Lo ammetto, sono sorpreso. Dopo aver reso pubblico il desiderio di allontanarmi dai social media, prima personalmente, poi professionalmente, per una scelta etica, ho ricevuto più attestazioni di stima di quante me ne sarei aspettate. Salvo una esigua minoranza di messaggi da parte di persone che mi hanno raccontato la propria simile esperienza di allontamento, tutti gli altri o quasi hanno commentato plaudendo al mio (presunto) coraggio.
Dal tono delle reazioni ho la sensazione che in Italia, soprattutto tra gli addetti ai lavori, non si sia compresa la reale portata della minaccia delle piattaforme monopoliste. La mia scelta, definita etica appunto, non è stata contestata apertamente da nessuno, anzi. Tutti, nessuno escluso, l’hanno appoggiata. I critici sono rimasti nell’ombra. L’appoggio però è stato accompagnato da commenti del tipo: “non ne possiamo fare a meno”, “per il business comunque funziona”, “vorrei anch’io e lo farò, ma non ora”.
Non ho potuto fare a meno di notare il parallelismo con l’essere vegetariano/vegano. Quando ho deciso di fare questa scelta cinque anni fa, l’ho presa da un giorno all’altro, pur avendo intrapreso in precedenza un percorso di riduzione. Come per la scelta di abbandonare F., ho sempre considerato il mio essere vegetariano una scelta personale. Non vado a fare proselitismo e non giudico chi compie scelte diverse. Detto questo però, non avevo previsto tutta la curiosità verso questa scelta, da parte delle persone con cui mi sono trovato nel tempo a condividere un pasto. Clienti, colleghi, amici, familiari: non c’è stato pasto in cui qualcuno mi abbia chiesto perché. Salvo casi che si contano sulle dita di una mano, una volta enunciati i principi alla base della scelta, i più hanno reagito esattamente come chi oggi reagisce alla mia scelta contro i social media: “non riesco a rinunciare alla carne”, “ma poi come fai a organizzarti”, “cambi tu, ma il resto del mondo continua, quindi non serve a niente”, “sì, hai ragione, ma non sarei mai in grado di vedere come si macellano gli animali”, “preferisco non sapere, altrimenti non mangio più la carne”, “la salute sì, ma come fai a rinunciare al prosciutto?”.
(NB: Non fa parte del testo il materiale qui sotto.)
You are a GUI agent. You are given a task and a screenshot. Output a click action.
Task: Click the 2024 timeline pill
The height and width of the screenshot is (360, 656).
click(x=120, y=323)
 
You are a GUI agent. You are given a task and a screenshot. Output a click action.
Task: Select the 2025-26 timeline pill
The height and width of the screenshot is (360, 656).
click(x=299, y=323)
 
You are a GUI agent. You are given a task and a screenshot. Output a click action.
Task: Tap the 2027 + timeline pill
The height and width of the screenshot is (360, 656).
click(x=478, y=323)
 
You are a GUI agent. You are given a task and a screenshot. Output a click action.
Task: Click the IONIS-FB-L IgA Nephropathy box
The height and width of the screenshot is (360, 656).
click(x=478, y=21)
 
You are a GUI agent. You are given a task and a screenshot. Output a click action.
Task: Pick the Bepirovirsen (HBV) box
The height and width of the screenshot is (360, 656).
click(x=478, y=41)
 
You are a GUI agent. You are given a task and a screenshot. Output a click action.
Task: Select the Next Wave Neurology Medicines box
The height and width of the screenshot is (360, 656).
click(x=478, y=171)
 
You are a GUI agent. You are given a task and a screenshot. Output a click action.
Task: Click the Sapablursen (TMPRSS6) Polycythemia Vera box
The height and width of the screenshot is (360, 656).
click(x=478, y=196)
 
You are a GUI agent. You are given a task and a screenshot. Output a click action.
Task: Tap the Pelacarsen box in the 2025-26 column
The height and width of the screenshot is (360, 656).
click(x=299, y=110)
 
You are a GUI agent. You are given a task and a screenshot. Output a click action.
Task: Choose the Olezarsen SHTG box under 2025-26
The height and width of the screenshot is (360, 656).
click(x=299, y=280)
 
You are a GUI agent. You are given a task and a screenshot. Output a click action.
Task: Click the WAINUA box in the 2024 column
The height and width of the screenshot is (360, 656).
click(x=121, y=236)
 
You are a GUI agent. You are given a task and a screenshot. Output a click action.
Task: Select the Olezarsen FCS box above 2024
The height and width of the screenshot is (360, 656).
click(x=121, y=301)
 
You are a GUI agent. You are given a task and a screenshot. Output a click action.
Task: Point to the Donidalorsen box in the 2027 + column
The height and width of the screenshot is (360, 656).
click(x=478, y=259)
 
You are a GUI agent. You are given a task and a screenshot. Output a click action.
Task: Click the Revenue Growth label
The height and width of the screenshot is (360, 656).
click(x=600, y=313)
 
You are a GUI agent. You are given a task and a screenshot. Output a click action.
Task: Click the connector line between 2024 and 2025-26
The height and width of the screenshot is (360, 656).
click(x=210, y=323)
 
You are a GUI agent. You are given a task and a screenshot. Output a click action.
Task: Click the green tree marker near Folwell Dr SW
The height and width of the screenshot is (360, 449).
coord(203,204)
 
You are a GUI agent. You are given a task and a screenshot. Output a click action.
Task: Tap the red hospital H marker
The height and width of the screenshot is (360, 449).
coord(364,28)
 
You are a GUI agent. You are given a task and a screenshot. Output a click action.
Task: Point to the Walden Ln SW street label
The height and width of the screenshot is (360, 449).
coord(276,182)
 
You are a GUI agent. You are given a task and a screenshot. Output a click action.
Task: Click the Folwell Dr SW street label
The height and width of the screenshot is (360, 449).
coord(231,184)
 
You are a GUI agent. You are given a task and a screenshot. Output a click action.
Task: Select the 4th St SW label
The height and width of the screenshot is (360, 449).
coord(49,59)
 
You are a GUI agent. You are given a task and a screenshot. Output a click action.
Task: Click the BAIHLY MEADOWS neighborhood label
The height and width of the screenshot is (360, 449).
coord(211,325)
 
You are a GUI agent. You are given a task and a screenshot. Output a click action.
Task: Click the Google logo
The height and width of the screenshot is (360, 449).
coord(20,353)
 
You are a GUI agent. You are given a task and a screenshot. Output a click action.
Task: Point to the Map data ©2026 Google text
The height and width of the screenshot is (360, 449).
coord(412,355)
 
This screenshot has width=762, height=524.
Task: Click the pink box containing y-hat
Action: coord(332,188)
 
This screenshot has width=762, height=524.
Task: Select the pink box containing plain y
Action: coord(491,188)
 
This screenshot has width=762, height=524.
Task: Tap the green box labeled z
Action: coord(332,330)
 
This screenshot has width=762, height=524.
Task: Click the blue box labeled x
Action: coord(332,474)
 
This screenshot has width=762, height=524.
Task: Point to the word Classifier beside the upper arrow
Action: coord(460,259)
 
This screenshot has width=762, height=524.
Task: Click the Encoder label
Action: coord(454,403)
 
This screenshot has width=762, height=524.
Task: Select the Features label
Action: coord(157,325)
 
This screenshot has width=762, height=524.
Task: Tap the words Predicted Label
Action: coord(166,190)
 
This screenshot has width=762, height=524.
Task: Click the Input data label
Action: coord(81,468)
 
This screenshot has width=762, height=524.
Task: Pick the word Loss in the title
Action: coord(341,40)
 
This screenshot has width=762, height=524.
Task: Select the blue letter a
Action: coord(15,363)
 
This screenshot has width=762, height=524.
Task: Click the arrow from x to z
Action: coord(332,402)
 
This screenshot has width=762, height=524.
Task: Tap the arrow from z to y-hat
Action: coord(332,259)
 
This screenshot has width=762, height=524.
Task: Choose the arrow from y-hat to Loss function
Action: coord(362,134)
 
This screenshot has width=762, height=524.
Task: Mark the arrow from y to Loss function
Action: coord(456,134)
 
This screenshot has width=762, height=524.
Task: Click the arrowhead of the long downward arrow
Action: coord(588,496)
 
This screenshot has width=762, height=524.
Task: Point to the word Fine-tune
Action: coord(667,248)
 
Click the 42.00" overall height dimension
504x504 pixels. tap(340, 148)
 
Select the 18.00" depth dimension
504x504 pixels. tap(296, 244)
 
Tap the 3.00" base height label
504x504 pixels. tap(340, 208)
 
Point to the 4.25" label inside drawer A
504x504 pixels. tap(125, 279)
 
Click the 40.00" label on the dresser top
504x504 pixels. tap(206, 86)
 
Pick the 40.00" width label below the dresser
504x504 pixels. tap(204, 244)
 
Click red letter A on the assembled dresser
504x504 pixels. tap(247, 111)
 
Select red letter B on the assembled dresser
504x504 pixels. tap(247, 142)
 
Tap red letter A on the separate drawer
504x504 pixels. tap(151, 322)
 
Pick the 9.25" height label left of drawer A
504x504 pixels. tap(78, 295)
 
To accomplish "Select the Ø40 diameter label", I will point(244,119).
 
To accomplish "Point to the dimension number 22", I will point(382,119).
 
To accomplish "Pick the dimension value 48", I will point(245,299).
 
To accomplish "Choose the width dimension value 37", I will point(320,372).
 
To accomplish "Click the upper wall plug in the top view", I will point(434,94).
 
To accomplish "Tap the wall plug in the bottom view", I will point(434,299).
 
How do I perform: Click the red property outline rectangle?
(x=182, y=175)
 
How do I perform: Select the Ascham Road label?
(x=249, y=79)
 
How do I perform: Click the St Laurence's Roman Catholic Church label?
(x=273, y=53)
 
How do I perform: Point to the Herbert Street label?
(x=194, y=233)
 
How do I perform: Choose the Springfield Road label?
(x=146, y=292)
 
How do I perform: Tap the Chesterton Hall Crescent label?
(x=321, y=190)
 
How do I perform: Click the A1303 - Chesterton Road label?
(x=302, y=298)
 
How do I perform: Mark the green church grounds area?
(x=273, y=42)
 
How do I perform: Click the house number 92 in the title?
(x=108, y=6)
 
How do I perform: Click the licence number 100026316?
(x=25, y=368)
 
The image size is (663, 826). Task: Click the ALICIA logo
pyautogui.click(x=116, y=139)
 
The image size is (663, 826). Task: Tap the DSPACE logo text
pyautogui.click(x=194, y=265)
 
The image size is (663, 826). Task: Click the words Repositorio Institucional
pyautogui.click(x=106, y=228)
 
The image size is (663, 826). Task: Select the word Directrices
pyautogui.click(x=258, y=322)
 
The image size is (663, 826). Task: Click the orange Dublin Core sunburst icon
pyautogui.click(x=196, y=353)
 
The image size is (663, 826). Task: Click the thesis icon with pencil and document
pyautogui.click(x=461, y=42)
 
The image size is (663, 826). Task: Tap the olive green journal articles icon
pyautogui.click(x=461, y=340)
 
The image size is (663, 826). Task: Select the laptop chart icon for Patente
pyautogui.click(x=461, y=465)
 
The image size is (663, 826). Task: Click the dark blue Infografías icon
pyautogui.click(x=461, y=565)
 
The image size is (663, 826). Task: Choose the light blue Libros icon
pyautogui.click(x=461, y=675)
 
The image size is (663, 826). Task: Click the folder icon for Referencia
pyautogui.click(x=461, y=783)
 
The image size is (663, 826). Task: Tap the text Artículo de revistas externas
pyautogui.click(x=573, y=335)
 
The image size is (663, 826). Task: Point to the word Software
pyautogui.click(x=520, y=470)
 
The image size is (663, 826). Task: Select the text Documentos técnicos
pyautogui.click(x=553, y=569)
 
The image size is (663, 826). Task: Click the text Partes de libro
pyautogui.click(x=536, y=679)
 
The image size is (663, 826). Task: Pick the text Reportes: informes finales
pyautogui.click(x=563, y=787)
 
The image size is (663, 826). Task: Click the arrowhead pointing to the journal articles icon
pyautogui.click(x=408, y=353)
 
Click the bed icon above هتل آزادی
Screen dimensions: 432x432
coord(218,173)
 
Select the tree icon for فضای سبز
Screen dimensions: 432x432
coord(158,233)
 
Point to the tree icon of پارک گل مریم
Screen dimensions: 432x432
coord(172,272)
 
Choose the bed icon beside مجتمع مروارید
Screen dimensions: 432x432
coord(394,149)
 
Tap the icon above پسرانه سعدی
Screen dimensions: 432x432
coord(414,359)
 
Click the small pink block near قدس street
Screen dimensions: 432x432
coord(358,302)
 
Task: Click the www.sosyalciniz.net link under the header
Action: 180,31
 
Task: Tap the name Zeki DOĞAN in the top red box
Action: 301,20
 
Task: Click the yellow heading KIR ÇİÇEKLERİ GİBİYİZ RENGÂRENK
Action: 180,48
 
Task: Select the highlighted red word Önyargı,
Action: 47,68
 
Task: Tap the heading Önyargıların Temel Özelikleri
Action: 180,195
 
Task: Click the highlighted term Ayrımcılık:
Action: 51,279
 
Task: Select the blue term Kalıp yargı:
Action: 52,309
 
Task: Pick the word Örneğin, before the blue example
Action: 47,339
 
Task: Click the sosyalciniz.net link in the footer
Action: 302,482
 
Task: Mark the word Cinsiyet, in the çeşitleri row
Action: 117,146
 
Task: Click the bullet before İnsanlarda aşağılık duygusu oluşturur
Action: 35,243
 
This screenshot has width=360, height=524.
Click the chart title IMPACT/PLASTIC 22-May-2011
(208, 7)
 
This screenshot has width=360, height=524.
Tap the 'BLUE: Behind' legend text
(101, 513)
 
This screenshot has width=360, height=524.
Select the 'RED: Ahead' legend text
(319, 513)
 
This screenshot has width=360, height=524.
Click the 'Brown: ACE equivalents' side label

Nessuna di queste persone è cattiva o in malafede. La difficoltà, individuati i principi e i valori in cui ci si riconosce, sta nel trasformare questi principi in comportamenti e azioni quotidiane. C’è chi preferisce nascondersi dietro scuse, più o meno plausibili, che nascondono in realtà il non essere onesti con se stessi. Peggio ancora che non essere onesti con gli altri. Se dico a me stesso che il maiale è un animale intelligente e che soffre per come viene trattato negli allevamenti intensivi, posso poi mangiare una fetta di prosciutto? Se credo che F. si sia nel tempo comportato scorrettamente, a vari livelli, nei confronti dei suoi utenti, divenendo corresponsabile di diffusione di false notizie, linciaggi con morte di persone vere (basta leggere le cronache degli ultimi due anni per aggiungere n altri casi della stessa gravità, con conseguenze reali sulla vita e la morte delle persone), il tutto per un legittimo profitto, posso continuare a usarlo per i miei interessi e non pensare di essere in qualche modo corresponsabile? Delle due l’una: o credo in qualche principio e modifico il mio comportamento, o è meglio ammettere di non avere quei principi.
Non si tratta né di coraggio, né di avere ragione o torto, né di considerarsi migliore degli altri. Si tratta di essere coerenti prima di tutto con se stessi. Non ci sono arrivato in un giorno e non giudico chi non c’è ancora arrivato. Tutto ha un prezzo da pagare e c’è chi non è in grado di pagarlo, per n ragioni. Non posso però non stigmatizzare l’incoerenza tra enunciazione di principi e azioni. Tutto qua.
Le tue scelte di abbandono coincidono con le mie. Anch’io sento forte la sensazione di non poter rimanere più indifferente.
Sento totalmente mio questo passaggio.